→ GOAL OF THE EXERCISE
Each entry below needs to be copied exactly, with nothing dropped.

(Items listed in a dataset)
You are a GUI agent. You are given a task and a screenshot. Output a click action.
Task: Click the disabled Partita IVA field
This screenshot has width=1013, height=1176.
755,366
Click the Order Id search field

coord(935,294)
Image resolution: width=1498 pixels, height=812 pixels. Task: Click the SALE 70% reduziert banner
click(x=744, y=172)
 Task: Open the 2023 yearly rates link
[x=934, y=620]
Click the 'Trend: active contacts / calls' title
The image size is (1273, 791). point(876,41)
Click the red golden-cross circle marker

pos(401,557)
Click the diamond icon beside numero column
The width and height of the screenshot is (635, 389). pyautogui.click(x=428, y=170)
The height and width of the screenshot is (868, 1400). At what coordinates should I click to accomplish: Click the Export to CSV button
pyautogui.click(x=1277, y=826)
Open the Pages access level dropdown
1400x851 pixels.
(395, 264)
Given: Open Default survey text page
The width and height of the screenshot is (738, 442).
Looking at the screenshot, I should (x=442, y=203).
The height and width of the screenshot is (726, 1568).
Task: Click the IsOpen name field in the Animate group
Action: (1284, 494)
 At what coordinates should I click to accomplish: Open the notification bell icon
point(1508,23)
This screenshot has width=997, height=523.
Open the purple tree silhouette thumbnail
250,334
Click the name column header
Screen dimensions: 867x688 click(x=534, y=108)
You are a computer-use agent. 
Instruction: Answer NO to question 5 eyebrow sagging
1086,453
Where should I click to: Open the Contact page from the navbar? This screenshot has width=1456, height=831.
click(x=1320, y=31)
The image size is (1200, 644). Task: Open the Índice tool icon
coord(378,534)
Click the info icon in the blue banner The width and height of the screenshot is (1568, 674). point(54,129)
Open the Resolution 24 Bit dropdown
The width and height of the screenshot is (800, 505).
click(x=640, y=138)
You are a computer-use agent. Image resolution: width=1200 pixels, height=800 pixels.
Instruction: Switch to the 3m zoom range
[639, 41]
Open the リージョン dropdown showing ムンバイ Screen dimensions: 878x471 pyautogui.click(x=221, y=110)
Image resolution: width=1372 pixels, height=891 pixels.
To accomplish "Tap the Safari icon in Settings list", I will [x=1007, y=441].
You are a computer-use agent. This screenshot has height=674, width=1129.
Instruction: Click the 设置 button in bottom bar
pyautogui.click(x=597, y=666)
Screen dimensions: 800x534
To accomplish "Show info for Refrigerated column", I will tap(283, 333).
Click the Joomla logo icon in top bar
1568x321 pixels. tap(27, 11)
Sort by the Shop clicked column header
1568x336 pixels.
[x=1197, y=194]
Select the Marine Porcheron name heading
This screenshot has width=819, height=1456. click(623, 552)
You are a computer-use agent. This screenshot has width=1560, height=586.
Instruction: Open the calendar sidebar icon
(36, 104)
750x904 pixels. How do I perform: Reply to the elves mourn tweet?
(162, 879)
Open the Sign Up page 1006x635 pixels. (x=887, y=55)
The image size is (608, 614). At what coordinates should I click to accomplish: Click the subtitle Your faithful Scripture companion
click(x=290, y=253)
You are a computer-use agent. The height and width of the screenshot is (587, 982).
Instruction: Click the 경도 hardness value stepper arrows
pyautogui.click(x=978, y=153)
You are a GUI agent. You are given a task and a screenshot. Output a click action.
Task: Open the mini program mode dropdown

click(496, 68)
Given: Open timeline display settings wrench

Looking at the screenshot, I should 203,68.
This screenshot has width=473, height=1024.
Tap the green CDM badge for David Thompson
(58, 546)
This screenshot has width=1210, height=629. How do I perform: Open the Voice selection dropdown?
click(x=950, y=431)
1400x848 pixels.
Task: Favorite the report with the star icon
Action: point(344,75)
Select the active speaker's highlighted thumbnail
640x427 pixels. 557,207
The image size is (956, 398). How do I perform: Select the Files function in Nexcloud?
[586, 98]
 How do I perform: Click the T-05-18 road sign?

→ RESULT FOR THIS TASK
You are a GUI agent. You are given a task and a screenshot. Output a click action.
Task: Click the disabled Partita IVA field
This screenshot has width=1013, height=1176.
755,366
Click the Order Id search field

coord(935,294)
Image resolution: width=1498 pixels, height=812 pixels. Task: Click the SALE 70% reduziert banner
click(x=744, y=172)
 Task: Open the 2023 yearly rates link
[x=934, y=620]
Click the 'Trend: active contacts / calls' title
The image size is (1273, 791). point(876,41)
Click the red golden-cross circle marker

pos(401,557)
Click the diamond icon beside numero column
The width and height of the screenshot is (635, 389). pyautogui.click(x=428, y=170)
The height and width of the screenshot is (868, 1400). At what coordinates should I click to accomplish: Click the Export to CSV button
pyautogui.click(x=1277, y=826)
Open the Pages access level dropdown
1400x851 pixels.
(395, 264)
Given: Open Default survey text page
The width and height of the screenshot is (738, 442).
Looking at the screenshot, I should (x=442, y=203).
The height and width of the screenshot is (726, 1568).
Task: Click the IsOpen name field in the Animate group
Action: (1284, 494)
 At what coordinates should I click to accomplish: Open the notification bell icon
point(1508,23)
This screenshot has width=997, height=523.
Open the purple tree silhouette thumbnail
250,334
Click the name column header
Screen dimensions: 867x688 click(x=534, y=108)
You are a computer-use agent. 
Instruction: Answer NO to question 5 eyebrow sagging
1086,453
Where should I click to: Open the Contact page from the navbar? This screenshot has width=1456, height=831.
click(x=1320, y=31)
The image size is (1200, 644). Task: Open the Índice tool icon
coord(378,534)
Click the info icon in the blue banner The width and height of the screenshot is (1568, 674). point(54,129)
Open the Resolution 24 Bit dropdown
The width and height of the screenshot is (800, 505).
click(x=640, y=138)
You are a computer-use agent. Image resolution: width=1200 pixels, height=800 pixels.
Instruction: Switch to the 3m zoom range
[639, 41]
Open the リージョン dropdown showing ムンバイ Screen dimensions: 878x471 pyautogui.click(x=221, y=110)
Image resolution: width=1372 pixels, height=891 pixels.
To accomplish "Tap the Safari icon in Settings list", I will [x=1007, y=441].
You are a computer-use agent. This screenshot has height=674, width=1129.
Instruction: Click the 设置 button in bottom bar
pyautogui.click(x=597, y=666)
Screen dimensions: 800x534
To accomplish "Show info for Refrigerated column", I will tap(283, 333).
Click the Joomla logo icon in top bar
1568x321 pixels. tap(27, 11)
Sort by the Shop clicked column header
1568x336 pixels.
[x=1197, y=194]
Select the Marine Porcheron name heading
This screenshot has width=819, height=1456. click(623, 552)
You are a computer-use agent. This screenshot has width=1560, height=586.
Instruction: Open the calendar sidebar icon
(36, 104)
750x904 pixels. How do I perform: Reply to the elves mourn tweet?
(162, 879)
Open the Sign Up page 1006x635 pixels. (x=887, y=55)
The image size is (608, 614). At what coordinates should I click to accomplish: Click the subtitle Your faithful Scripture companion
click(x=290, y=253)
You are a computer-use agent. The height and width of the screenshot is (587, 982).
Instruction: Click the 경도 hardness value stepper arrows
pyautogui.click(x=978, y=153)
You are a GUI agent. You are given a task and a screenshot. Output a click action.
Task: Open the mini program mode dropdown

click(496, 68)
Given: Open timeline display settings wrench

Looking at the screenshot, I should 203,68.
This screenshot has width=473, height=1024.
Tap the green CDM badge for David Thompson
(58, 546)
This screenshot has width=1210, height=629. How do I perform: Open the Voice selection dropdown?
click(x=950, y=431)
1400x848 pixels.
Task: Favorite the report with the star icon
Action: point(344,75)
Select the active speaker's highlighted thumbnail
640x427 pixels. 557,207
The image size is (956, 398). How do I perform: Select the Files function in Nexcloud?
[586, 98]
 How do I perform: Click the T-05-18 road sign?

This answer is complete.